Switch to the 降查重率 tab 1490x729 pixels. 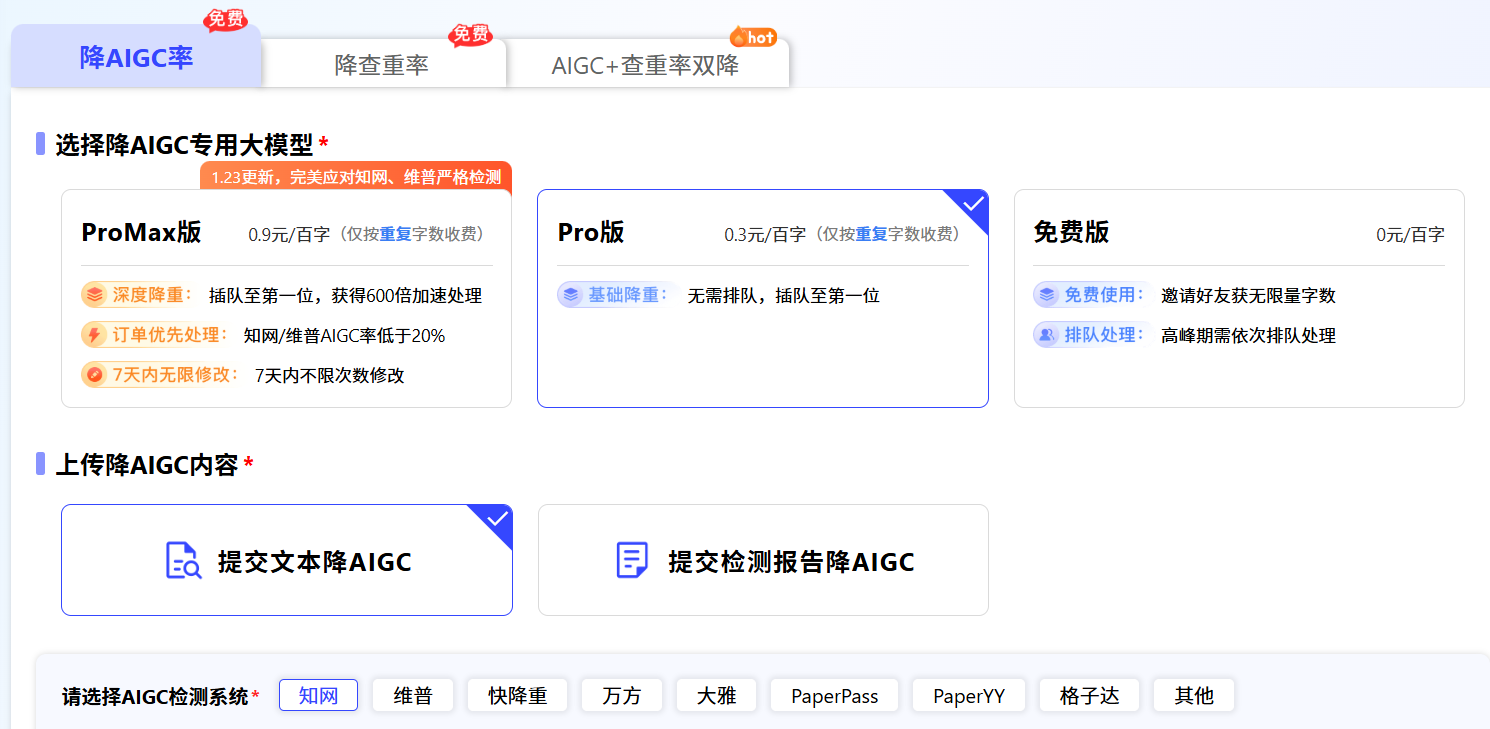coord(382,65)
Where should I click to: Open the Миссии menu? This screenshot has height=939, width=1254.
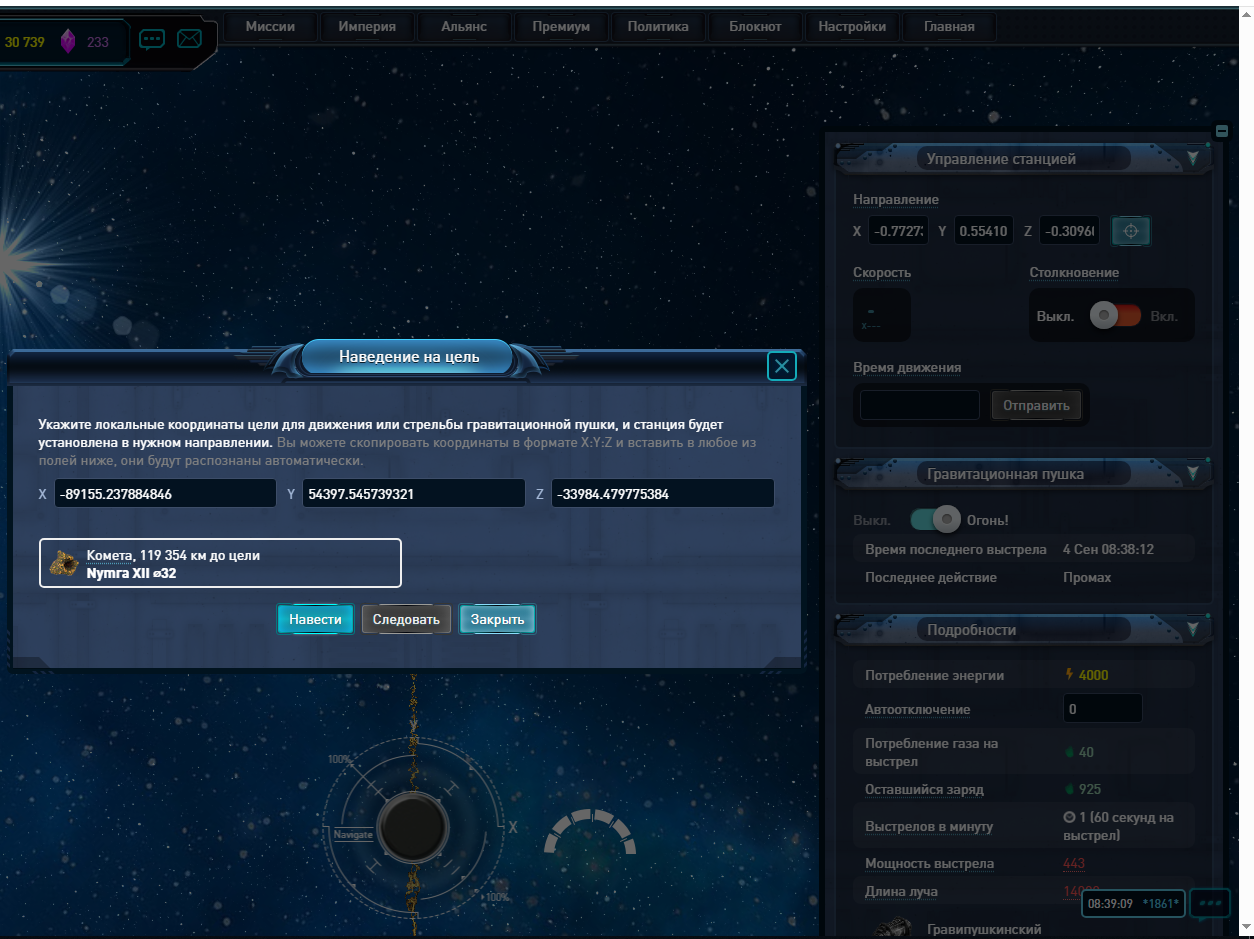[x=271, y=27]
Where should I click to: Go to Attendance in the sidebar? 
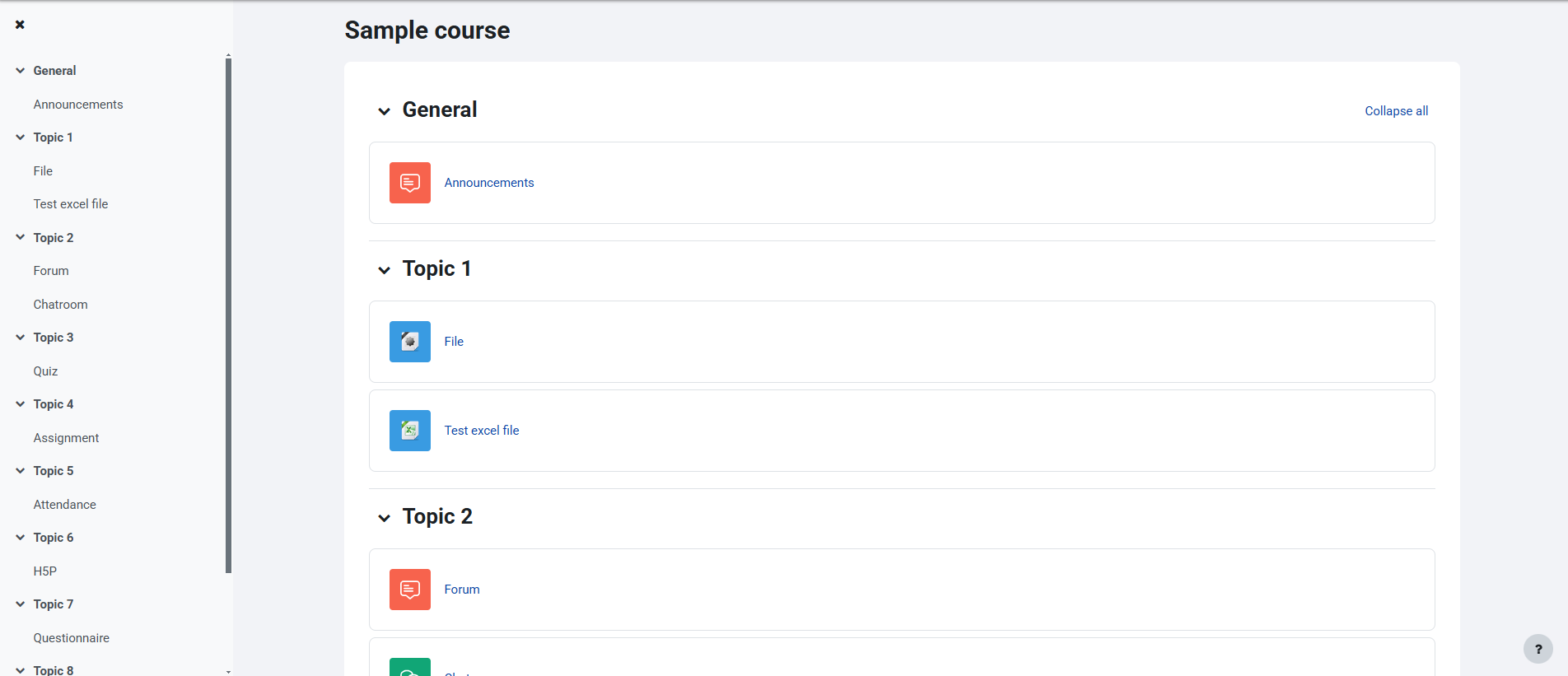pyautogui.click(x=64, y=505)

================================

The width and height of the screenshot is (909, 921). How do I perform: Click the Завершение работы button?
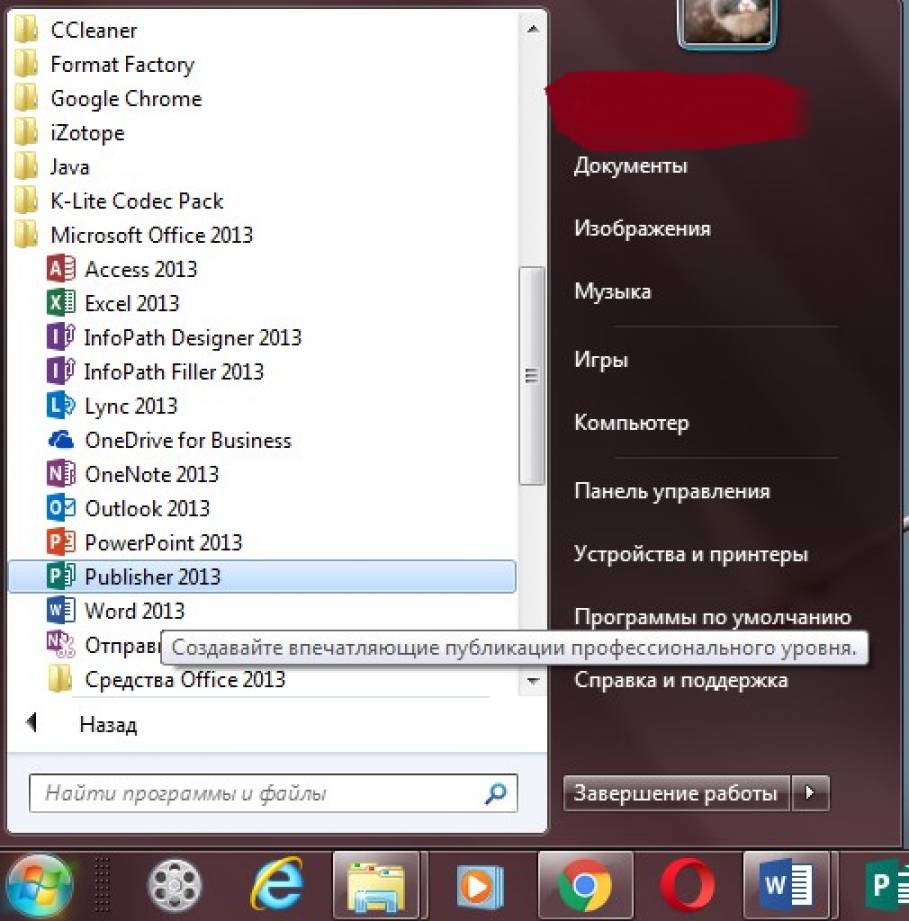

================================

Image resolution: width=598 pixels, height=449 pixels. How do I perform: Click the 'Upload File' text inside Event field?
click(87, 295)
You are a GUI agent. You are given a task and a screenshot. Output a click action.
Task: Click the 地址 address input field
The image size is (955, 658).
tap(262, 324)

================================

• [Exercise description]: Above are some records; copy exactly the lines from the one with "Image resolution: width=598" through the one with "Task: Click the 地址 address input field", both included, and no others.

• [Solution to this task]:
Image resolution: width=598 pixels, height=449 pixels. How do I perform: Click the 'Upload File' text inside Event field?
click(87, 295)
You are a GUI agent. You are given a task and a screenshot. Output a click action.
Task: Click the 地址 address input field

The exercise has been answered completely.